→ Do this
Arrange the data from the line containing "Where should I" through the line containing "Looking at the" as a Markdown table with two columns, Row and Line. Row holds a running number, Line holds the line itself, and blank lines are left out.

→ The input
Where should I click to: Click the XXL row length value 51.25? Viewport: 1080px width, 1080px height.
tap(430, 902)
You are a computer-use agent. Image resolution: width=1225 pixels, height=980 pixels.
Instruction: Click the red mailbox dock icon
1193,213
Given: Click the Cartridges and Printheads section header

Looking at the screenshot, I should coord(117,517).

--

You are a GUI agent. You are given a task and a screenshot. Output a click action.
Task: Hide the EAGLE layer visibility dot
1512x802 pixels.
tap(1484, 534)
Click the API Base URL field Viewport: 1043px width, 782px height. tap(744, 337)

→ Response to the exercise
| Row | Line |
|---|---|
| 1 | Where should I click to: Click the XXL row length value 51.25? Viewport: 1080px width, 1080px height. |
| 2 | tap(430, 902) |
| 3 | You are a computer-use agent. Image resolution: width=1225 pixels, height=980 pixels. |
| 4 | Instruction: Click the red mailbox dock icon |
| 5 | 1193,213 |
| 6 | Given: Click the Cartridges and Printheads section header |
| 7 | Looking at the screenshot, I should coord(117,517). |